## Assignment
Repeat exactly, and only, the lines from the line bearing "English (254, 21)" through the end of the material. Do not copy the pictures.

Segment Start: Provided information

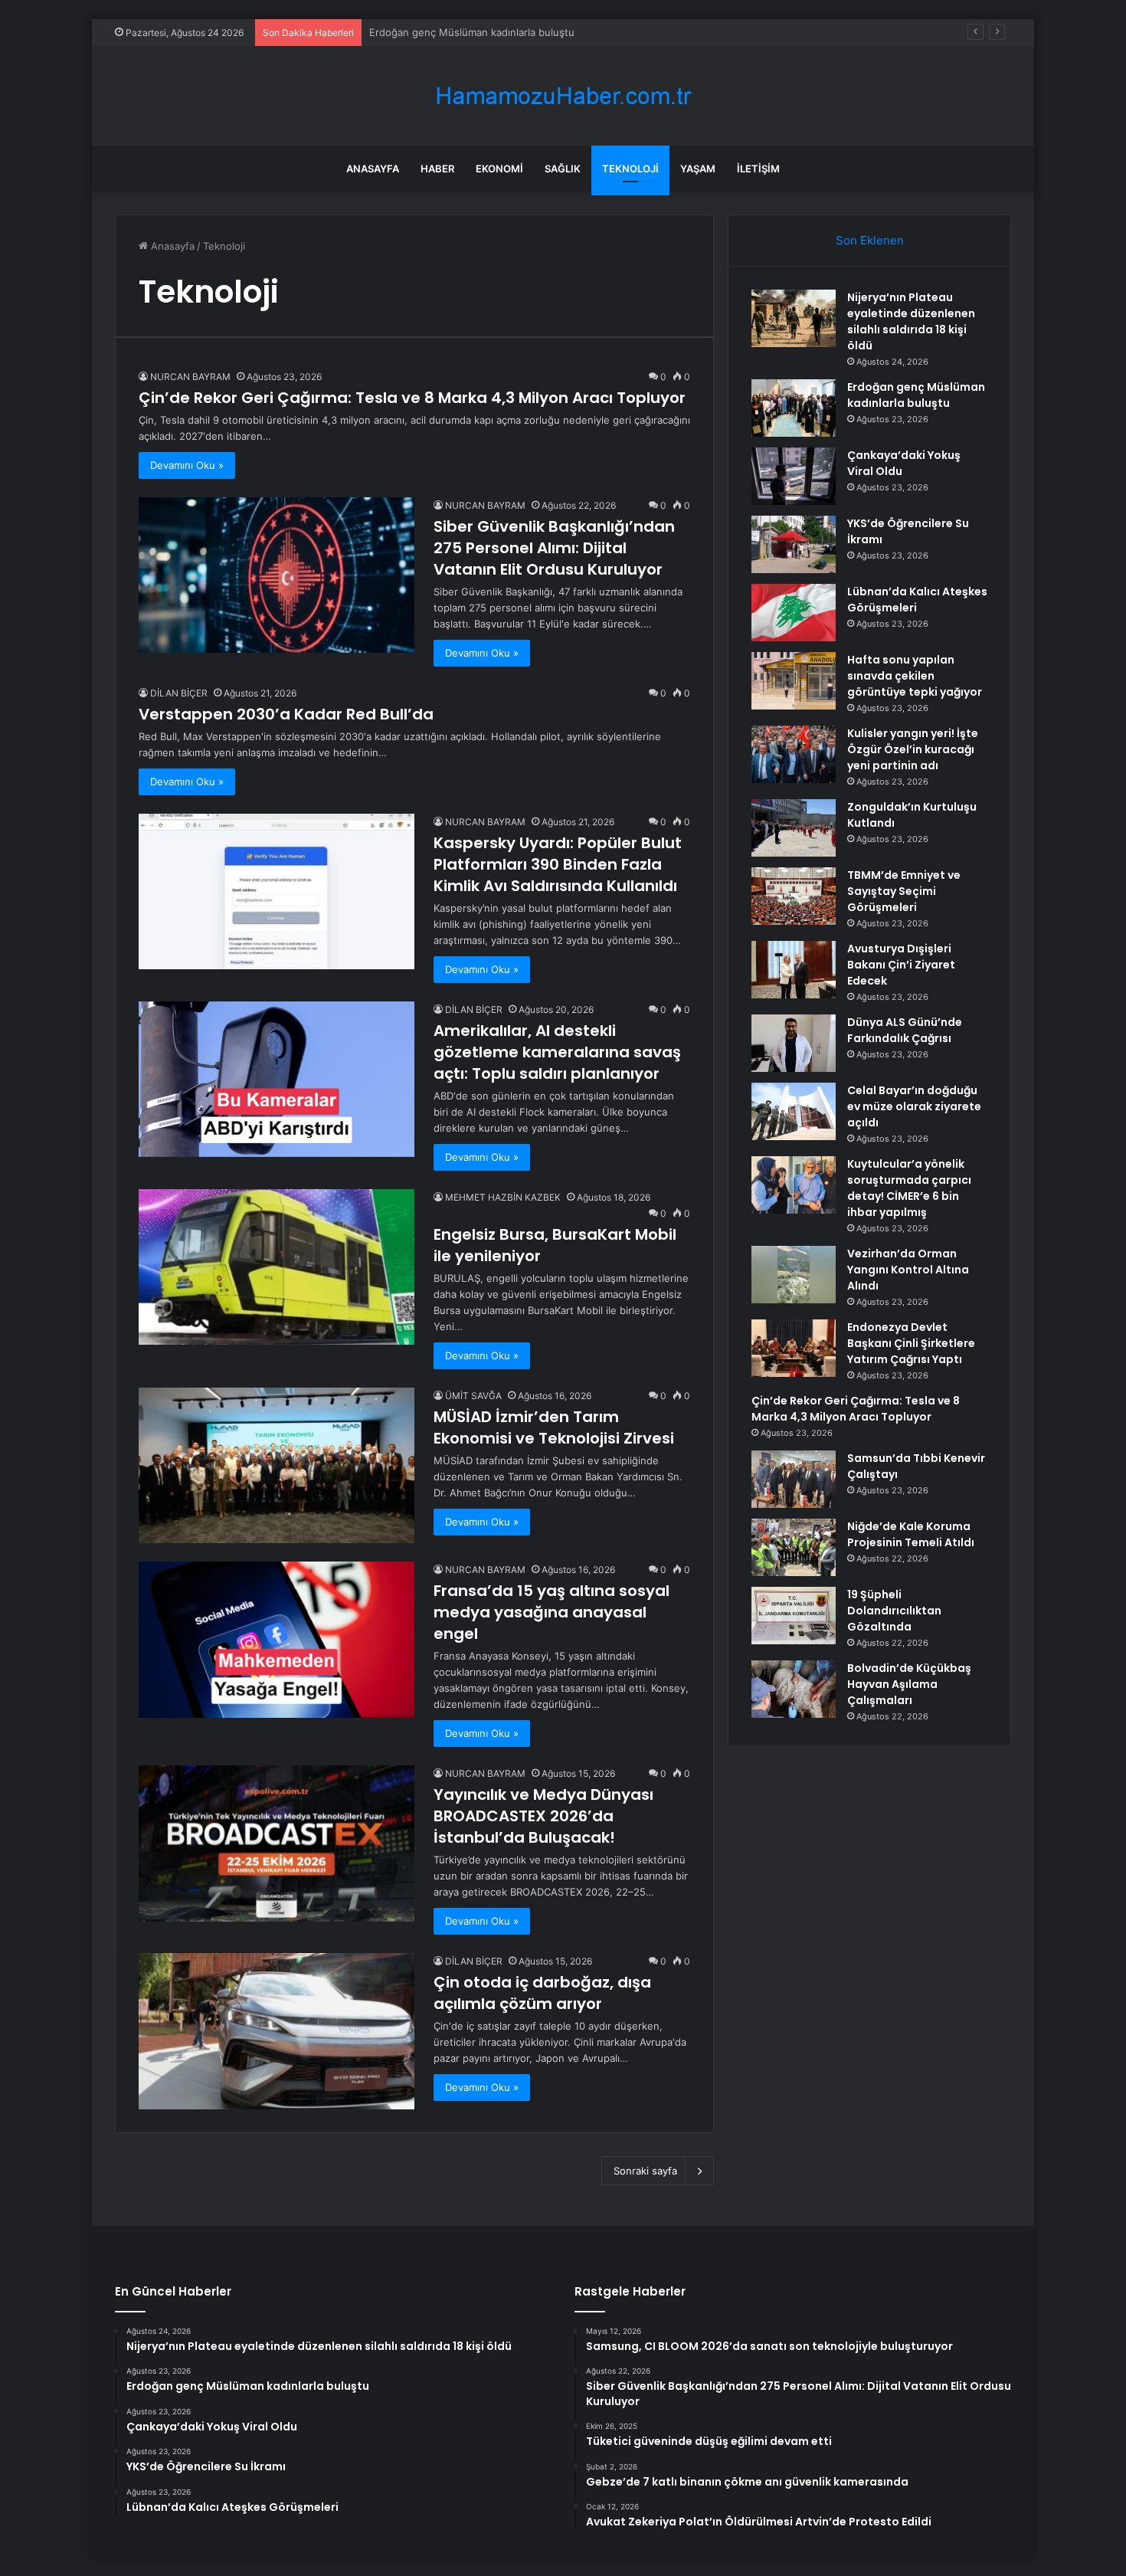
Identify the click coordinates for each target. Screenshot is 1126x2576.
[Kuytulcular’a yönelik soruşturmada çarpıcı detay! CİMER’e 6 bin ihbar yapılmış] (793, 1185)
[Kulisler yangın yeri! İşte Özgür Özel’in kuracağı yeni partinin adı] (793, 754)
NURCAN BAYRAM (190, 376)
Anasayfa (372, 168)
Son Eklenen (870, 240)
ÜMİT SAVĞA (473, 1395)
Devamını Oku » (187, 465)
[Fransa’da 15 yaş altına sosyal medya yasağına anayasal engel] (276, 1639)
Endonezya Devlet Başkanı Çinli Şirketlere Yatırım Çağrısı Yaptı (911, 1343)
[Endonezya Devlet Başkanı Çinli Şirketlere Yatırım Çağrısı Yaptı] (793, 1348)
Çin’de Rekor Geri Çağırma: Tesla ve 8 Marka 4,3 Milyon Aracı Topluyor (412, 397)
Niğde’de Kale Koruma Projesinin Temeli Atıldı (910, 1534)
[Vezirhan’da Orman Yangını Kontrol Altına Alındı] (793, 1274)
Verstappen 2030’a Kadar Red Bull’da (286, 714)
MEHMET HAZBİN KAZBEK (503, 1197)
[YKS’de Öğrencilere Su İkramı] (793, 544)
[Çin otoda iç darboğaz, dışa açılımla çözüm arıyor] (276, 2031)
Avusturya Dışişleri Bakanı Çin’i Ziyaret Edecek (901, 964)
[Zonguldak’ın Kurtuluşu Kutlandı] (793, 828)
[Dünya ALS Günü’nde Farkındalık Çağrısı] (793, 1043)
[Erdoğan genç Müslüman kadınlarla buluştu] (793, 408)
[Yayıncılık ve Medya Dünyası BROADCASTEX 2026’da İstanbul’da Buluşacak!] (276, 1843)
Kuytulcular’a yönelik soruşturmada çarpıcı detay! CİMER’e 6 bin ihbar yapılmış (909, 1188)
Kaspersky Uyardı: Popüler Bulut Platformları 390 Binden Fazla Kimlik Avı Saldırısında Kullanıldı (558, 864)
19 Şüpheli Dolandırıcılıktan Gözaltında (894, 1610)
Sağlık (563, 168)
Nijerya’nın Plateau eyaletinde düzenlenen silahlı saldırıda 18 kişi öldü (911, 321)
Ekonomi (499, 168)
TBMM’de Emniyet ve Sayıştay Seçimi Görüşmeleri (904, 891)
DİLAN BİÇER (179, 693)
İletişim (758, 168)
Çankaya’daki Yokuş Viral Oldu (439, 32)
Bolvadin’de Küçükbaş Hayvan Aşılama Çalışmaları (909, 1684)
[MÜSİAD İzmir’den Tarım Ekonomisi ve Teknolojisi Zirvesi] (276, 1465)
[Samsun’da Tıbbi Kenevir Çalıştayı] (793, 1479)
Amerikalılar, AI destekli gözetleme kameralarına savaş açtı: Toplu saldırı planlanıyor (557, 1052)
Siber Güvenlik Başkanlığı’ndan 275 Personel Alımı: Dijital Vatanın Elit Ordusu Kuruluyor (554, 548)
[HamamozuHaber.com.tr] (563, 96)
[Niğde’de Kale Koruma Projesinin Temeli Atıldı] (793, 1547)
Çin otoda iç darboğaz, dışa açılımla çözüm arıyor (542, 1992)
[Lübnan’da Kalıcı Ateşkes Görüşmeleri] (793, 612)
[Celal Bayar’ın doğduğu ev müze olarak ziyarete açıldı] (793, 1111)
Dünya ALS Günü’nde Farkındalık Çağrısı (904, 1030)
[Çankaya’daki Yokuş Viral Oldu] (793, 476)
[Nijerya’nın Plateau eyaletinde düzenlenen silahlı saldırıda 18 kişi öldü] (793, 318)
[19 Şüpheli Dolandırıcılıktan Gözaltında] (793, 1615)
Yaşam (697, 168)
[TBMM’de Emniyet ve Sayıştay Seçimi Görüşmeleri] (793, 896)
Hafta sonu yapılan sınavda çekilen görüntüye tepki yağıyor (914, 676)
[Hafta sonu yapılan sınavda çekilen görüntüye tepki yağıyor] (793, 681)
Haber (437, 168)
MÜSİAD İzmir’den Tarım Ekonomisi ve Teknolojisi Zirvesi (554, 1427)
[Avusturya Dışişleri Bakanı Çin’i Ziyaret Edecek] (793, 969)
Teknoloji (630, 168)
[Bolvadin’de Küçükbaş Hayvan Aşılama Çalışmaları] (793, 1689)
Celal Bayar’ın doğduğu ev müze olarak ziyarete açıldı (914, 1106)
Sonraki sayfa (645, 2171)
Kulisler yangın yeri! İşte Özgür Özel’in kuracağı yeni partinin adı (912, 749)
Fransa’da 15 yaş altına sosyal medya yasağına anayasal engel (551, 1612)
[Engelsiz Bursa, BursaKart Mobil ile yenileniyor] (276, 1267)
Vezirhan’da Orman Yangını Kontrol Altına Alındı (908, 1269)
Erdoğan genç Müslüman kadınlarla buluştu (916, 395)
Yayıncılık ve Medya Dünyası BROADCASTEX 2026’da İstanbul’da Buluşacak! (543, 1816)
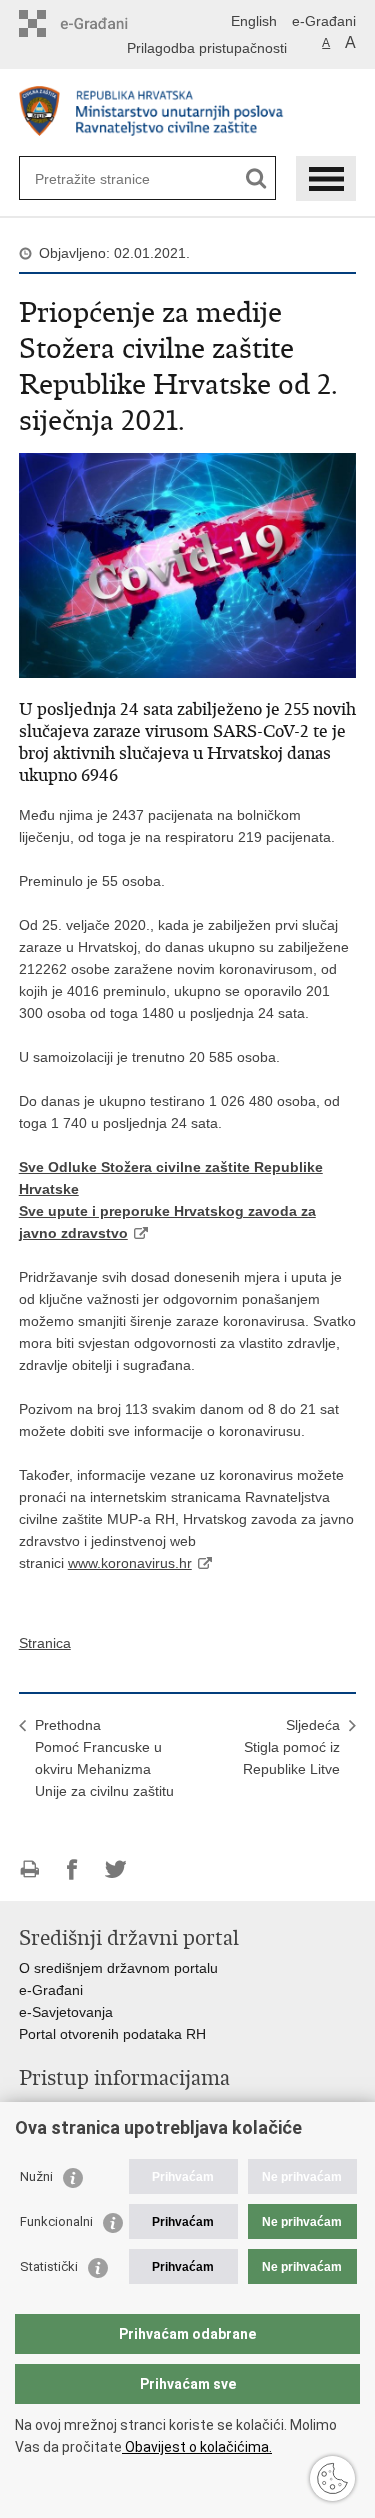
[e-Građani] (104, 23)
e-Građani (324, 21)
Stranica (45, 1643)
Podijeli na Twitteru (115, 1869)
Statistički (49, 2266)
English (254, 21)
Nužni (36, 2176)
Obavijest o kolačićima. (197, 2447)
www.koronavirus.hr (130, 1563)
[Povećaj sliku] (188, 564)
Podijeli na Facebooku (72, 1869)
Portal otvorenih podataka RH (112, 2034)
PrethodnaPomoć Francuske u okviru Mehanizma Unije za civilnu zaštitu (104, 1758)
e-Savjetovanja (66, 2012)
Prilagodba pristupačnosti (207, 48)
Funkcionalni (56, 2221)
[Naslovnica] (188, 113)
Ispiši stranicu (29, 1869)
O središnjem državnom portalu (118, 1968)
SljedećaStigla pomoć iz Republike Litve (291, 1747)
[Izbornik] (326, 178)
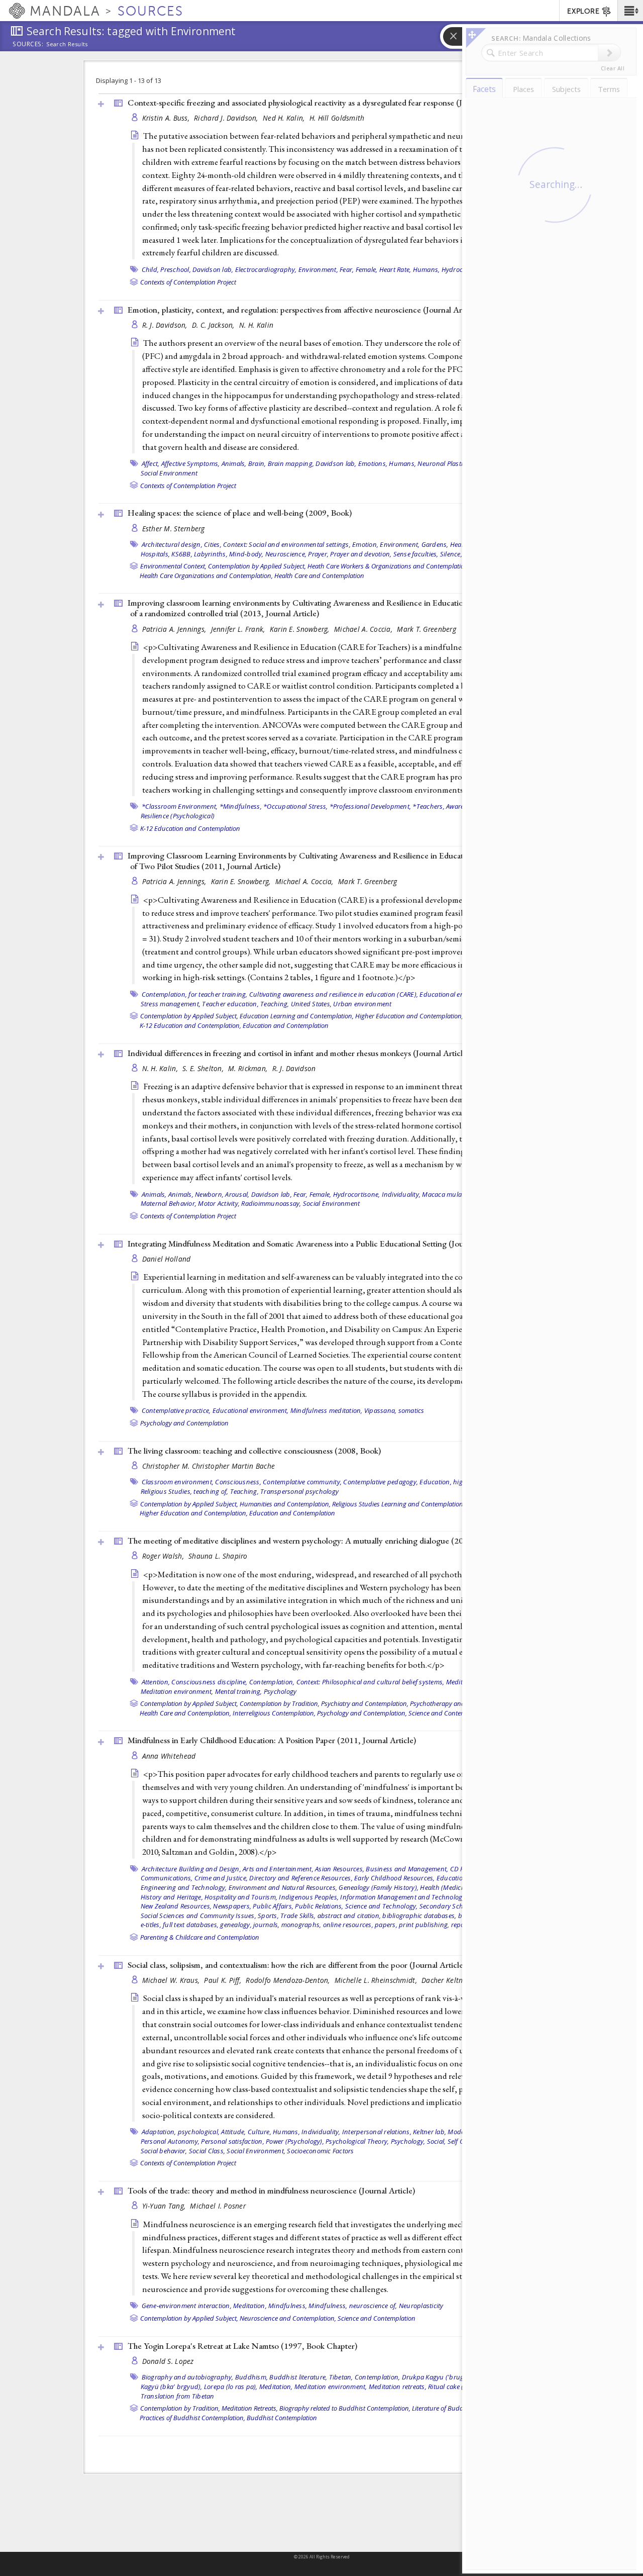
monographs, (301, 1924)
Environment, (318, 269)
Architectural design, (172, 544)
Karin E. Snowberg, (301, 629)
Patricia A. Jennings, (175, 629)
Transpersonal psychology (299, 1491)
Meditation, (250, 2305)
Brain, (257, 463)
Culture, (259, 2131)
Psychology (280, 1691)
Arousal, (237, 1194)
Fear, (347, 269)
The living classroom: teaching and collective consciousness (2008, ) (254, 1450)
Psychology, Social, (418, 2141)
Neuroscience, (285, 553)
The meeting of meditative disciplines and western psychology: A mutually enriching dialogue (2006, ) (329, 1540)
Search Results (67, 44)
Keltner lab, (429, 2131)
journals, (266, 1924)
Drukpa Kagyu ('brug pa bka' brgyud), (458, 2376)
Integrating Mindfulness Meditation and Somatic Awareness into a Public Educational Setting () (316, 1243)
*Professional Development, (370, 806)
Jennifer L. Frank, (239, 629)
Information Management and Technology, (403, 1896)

Segment End: Provided information

## Written response
English (254, 21)
Nužni (36, 2176)
Obavijest o kolačićima. (197, 2447)
www.koronavirus.hr (130, 1563)
[Povećaj sliku] (188, 564)
Podijeli na Facebooku (72, 1869)
Portal otvorenih podataka RH (112, 2034)
PrethodnaPomoć Francuske u okviru Mehanizma Unije za civilnu zaštitu (104, 1758)
e-Savjetovanja (66, 2012)
Prilagodba pristupačnosti (207, 48)
Funkcionalni (56, 2221)
[Naslovnica] (188, 113)
Ispiši stranicu (29, 1869)
O središnjem državnom portalu (118, 1968)
SljedećaStigla pomoć iz Republike Litve (291, 1747)
[Izbornik] (326, 178)
monographs, (301, 1924)
Environment, (318, 269)
Architectural design, (172, 544)
Karin E. Snowberg, (301, 629)
Patricia A. Jennings, (175, 629)
Transpersonal psychology (299, 1491)
Meditation, (250, 2305)
Brain, (257, 463)
Culture, (259, 2131)
Psychology (280, 1691)
Arousal, (237, 1194)
Fear, (347, 269)
The living classroom: teaching and collective consciousness (2008, ) (254, 1450)
Psychology, Social, (418, 2141)
Neuroscience, (285, 553)
The meeting of meditative disciplines and western psychology: A mutually enriching dialogue (2006, ) (329, 1540)
Search Results (67, 44)
Keltner lab, (429, 2131)
journals, (266, 1924)
Drukpa Kagyu ('brug pa bka' brgyud), (458, 2376)
Integrating Mindfulness Meditation and Somatic Awareness into a Public Educational Setting () (316, 1243)
*Professional Development, (370, 806)
Jennifer L. Frank, (239, 629)
Information Management and Technology, (403, 1896)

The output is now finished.